▶ **Direction**
Report each line of the records below that contains the string "text".

-------- Material supplied --------

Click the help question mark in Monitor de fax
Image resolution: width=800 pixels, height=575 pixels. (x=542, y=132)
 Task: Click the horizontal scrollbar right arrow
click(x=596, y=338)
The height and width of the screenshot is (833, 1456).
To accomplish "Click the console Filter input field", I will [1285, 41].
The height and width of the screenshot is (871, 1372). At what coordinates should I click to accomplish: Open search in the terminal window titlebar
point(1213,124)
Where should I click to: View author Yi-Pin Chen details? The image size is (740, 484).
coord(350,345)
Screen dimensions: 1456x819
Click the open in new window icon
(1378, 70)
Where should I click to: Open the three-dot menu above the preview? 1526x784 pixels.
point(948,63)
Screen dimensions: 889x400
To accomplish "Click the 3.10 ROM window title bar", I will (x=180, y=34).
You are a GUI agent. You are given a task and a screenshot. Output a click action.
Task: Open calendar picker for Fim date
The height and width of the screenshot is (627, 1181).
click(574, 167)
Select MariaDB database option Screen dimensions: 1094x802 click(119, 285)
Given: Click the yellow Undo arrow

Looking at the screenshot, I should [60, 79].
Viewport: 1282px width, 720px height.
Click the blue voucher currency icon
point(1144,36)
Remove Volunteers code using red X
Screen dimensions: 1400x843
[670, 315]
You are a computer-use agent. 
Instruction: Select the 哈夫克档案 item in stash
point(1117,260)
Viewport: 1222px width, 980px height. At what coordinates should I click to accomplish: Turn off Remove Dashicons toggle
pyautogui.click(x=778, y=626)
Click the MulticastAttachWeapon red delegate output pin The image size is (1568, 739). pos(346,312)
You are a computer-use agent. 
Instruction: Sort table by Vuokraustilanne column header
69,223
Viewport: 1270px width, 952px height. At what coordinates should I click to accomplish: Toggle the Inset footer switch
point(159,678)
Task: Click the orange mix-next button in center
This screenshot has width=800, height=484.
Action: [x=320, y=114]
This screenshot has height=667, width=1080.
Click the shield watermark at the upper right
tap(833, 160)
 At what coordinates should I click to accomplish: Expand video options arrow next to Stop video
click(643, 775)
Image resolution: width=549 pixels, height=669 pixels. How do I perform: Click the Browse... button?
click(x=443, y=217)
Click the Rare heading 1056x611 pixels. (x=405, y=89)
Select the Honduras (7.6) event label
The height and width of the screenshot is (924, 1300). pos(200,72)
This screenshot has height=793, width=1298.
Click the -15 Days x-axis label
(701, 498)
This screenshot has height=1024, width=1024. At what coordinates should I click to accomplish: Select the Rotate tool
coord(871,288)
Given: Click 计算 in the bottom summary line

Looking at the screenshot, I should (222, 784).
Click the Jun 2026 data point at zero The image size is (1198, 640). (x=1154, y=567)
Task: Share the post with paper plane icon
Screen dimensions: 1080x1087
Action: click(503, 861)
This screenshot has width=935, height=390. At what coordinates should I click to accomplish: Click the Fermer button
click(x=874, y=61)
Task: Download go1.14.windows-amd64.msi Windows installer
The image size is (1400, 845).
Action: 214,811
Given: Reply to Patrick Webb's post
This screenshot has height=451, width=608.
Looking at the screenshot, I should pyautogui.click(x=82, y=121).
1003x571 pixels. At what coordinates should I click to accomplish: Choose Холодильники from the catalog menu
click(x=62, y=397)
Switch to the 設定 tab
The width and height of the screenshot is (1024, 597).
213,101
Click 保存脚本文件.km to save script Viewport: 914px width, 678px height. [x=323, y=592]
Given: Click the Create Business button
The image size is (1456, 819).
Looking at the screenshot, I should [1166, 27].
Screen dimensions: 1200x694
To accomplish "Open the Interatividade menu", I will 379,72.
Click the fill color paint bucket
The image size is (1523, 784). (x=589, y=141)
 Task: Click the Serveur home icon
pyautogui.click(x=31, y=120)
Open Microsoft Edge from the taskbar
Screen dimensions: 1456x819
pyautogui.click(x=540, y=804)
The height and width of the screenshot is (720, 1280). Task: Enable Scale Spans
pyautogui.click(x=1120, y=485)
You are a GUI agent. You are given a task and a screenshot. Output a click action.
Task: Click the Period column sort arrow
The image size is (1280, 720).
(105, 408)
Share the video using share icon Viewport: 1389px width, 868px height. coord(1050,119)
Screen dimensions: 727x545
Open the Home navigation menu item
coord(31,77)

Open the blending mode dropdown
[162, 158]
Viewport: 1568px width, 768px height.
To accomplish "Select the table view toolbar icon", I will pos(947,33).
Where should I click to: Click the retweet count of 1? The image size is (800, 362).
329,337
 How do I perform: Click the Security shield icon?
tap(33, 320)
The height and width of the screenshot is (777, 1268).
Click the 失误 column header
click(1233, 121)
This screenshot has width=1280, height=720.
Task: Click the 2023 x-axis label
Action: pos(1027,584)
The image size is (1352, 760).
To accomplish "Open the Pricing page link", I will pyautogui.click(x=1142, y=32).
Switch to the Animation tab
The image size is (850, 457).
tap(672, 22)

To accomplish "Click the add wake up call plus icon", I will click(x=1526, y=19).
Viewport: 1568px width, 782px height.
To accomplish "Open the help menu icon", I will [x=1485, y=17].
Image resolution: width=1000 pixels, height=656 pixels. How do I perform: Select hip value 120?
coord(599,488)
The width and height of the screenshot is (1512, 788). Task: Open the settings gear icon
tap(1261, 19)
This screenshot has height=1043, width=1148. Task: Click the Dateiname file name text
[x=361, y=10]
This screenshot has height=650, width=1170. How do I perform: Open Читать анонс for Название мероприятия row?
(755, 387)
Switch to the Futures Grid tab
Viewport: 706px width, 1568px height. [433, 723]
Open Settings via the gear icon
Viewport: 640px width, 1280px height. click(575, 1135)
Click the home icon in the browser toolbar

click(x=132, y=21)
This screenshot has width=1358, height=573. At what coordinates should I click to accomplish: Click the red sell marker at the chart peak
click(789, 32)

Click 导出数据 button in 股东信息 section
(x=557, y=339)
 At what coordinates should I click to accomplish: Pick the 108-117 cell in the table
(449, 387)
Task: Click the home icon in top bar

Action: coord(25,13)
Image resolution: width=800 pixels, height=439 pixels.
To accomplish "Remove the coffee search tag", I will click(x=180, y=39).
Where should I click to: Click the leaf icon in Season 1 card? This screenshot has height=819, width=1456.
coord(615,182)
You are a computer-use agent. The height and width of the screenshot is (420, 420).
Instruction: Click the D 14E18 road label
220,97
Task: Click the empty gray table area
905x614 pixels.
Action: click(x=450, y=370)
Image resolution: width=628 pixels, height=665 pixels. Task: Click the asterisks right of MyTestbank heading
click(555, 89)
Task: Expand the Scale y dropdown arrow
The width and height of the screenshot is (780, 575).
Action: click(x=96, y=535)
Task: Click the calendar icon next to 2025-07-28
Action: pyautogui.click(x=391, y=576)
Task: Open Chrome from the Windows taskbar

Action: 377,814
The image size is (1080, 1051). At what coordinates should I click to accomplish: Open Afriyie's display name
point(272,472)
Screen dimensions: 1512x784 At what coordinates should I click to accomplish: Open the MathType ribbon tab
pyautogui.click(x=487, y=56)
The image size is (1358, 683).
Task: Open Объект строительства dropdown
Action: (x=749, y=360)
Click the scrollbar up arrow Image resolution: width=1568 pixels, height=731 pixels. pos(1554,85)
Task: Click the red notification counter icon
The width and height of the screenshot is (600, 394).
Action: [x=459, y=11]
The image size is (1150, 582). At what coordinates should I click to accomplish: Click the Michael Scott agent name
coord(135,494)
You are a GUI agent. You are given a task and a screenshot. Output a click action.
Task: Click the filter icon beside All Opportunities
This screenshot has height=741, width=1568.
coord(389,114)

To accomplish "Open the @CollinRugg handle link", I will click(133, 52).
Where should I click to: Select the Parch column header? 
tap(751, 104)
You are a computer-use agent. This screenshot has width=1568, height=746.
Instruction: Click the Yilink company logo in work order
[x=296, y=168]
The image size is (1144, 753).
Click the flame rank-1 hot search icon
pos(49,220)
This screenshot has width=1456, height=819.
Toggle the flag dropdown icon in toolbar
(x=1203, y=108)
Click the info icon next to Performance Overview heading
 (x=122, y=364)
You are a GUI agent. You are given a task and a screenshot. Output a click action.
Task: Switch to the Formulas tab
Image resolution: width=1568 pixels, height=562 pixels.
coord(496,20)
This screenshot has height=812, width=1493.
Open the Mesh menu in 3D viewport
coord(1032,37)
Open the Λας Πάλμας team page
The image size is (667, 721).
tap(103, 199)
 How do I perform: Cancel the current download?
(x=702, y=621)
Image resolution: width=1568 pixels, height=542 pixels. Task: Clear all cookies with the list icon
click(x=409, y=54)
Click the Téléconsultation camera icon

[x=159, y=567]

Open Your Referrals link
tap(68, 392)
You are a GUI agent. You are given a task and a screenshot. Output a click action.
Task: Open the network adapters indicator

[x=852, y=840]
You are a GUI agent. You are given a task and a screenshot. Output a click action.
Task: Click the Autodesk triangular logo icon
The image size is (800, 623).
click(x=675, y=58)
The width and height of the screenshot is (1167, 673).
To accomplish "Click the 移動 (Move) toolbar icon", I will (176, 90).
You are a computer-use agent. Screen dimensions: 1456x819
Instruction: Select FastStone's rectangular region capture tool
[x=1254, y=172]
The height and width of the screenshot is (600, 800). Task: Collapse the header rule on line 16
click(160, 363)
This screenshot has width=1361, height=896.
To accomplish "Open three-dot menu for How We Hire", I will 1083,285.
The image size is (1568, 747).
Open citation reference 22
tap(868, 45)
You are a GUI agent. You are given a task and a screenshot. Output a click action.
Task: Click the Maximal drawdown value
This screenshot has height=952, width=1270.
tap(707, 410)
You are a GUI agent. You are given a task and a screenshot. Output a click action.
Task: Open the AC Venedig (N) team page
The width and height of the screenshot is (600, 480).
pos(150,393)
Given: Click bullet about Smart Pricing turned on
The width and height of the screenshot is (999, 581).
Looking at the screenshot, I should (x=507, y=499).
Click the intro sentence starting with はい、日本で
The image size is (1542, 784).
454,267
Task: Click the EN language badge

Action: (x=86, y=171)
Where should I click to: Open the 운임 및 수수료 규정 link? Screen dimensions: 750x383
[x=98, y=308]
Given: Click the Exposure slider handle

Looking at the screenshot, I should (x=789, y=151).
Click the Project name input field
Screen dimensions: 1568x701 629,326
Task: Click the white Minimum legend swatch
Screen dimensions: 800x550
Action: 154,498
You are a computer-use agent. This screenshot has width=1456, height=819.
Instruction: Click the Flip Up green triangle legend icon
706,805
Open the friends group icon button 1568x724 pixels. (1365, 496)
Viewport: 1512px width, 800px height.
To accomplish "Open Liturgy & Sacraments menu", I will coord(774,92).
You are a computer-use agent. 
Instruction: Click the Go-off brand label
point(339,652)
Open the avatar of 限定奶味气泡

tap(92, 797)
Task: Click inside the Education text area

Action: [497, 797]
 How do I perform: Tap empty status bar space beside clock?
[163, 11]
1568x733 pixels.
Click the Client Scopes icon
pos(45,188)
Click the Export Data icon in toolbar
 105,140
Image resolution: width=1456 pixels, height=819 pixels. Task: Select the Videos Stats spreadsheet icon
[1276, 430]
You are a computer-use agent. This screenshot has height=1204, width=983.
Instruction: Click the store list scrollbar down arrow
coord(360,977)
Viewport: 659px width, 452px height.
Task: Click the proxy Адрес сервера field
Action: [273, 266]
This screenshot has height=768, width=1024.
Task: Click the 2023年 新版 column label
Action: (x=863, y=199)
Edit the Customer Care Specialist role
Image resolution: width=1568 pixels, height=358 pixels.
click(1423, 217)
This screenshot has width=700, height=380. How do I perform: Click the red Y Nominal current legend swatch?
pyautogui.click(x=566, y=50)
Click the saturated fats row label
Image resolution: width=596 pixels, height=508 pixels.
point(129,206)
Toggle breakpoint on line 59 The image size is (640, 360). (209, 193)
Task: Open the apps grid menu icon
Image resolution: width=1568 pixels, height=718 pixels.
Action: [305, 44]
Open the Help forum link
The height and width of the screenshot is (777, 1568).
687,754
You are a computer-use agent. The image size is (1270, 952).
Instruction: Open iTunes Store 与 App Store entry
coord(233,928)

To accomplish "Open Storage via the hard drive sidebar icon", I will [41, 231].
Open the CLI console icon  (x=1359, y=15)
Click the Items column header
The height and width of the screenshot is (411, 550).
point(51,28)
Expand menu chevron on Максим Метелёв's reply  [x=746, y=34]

--------

▶ **Exercise answer**
This screenshot has height=1043, width=1148. Task: Click the Dateiname file name text
Task: Click inside the Education text area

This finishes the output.